Starting at the line that contains "Where should I click to: Click" and ending at the line that contains "Uncheck Is Active for the Lettuce row", the lines below are to be given again exactly, with nothing added.

* [Records excerpted from a collection]:
========================================================================

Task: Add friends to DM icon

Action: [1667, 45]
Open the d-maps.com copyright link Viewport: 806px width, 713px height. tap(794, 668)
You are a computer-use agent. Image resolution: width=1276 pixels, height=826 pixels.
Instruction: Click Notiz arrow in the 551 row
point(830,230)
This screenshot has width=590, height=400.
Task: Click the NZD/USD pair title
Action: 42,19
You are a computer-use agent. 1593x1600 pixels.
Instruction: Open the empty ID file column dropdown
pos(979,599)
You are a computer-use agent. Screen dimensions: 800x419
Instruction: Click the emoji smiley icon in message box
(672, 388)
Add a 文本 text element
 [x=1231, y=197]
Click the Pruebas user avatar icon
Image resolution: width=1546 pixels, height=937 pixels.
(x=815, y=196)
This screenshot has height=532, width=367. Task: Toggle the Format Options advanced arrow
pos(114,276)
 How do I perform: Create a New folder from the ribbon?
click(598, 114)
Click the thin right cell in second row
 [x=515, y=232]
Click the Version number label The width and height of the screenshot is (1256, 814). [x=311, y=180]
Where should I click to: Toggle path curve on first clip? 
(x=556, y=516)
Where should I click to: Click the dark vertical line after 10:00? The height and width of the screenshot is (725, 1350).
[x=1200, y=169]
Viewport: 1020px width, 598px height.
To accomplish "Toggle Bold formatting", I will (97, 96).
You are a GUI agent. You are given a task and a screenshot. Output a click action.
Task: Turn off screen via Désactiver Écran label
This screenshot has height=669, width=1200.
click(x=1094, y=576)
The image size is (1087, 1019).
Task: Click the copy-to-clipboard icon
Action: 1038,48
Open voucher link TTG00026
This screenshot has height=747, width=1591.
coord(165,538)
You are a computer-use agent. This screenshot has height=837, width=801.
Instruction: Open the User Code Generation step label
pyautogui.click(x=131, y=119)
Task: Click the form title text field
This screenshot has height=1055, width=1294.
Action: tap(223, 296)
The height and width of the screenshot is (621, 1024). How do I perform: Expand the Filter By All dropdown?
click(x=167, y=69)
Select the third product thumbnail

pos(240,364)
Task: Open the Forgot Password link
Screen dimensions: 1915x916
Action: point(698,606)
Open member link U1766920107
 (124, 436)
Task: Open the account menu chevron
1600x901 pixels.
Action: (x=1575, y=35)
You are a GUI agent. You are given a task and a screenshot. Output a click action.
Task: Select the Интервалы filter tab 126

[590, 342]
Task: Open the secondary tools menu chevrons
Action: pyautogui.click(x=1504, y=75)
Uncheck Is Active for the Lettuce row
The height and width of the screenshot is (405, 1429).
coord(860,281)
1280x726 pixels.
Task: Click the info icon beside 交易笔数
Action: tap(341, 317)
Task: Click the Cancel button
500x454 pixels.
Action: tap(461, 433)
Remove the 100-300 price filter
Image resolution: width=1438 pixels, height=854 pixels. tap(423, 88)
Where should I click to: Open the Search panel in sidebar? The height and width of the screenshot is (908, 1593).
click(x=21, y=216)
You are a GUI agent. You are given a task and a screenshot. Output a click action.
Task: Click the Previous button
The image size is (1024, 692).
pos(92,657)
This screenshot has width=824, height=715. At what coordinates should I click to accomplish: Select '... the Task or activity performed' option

========================================================================

* [Response area]:
Where should I click to: Click the dark vertical line after 10:00? The height and width of the screenshot is (725, 1350).
[x=1200, y=169]
Viewport: 1020px width, 598px height.
To accomplish "Toggle Bold formatting", I will (97, 96).
You are a GUI agent. You are given a task and a screenshot. Output a click action.
Task: Turn off screen via Désactiver Écran label
This screenshot has height=669, width=1200.
click(x=1094, y=576)
The image size is (1087, 1019).
Task: Click the copy-to-clipboard icon
Action: 1038,48
Open voucher link TTG00026
This screenshot has height=747, width=1591.
coord(165,538)
You are a computer-use agent. This screenshot has height=837, width=801.
Instruction: Open the User Code Generation step label
pyautogui.click(x=131, y=119)
Task: Click the form title text field
This screenshot has height=1055, width=1294.
Action: tap(223, 296)
The height and width of the screenshot is (621, 1024). How do I perform: Expand the Filter By All dropdown?
click(x=167, y=69)
Select the third product thumbnail

pos(240,364)
Task: Open the Forgot Password link
Screen dimensions: 1915x916
Action: point(698,606)
Open member link U1766920107
 (124, 436)
Task: Open the account menu chevron
1600x901 pixels.
Action: (x=1575, y=35)
You are a GUI agent. You are given a task and a screenshot. Output a click action.
Task: Select the Интервалы filter tab 126

[590, 342]
Task: Open the secondary tools menu chevrons
Action: pyautogui.click(x=1504, y=75)
Uncheck Is Active for the Lettuce row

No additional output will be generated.